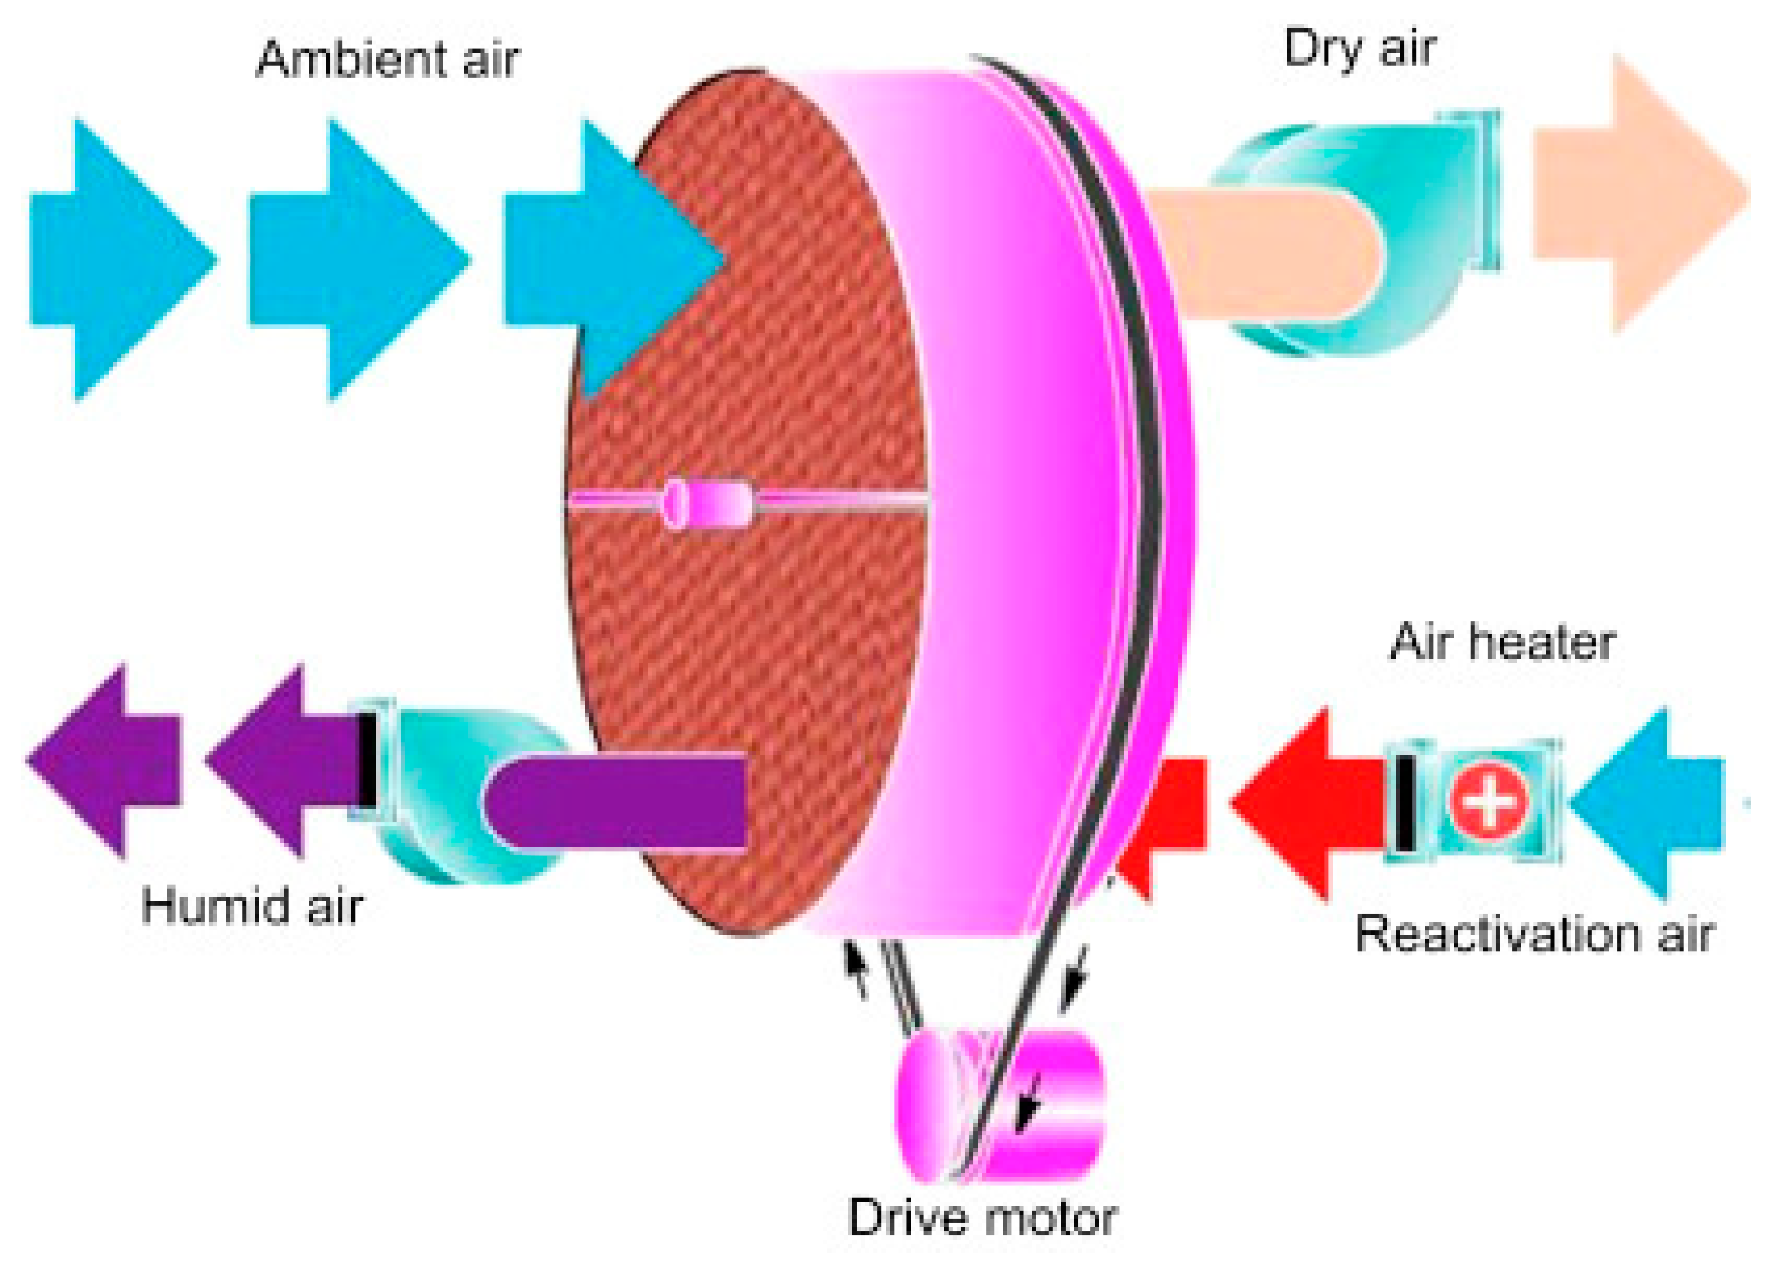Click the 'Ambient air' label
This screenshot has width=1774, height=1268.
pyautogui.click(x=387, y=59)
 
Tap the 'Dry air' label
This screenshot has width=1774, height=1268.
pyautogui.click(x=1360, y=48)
========
▸ Description of the task: Please write out all of the data above word for word, leaving out the pictures.

▸ Task answer:
Click the 'Ambient air' label
This screenshot has width=1774, height=1268.
pyautogui.click(x=387, y=59)
 
Tap the 'Dry air' label
This screenshot has width=1774, height=1268.
pyautogui.click(x=1360, y=48)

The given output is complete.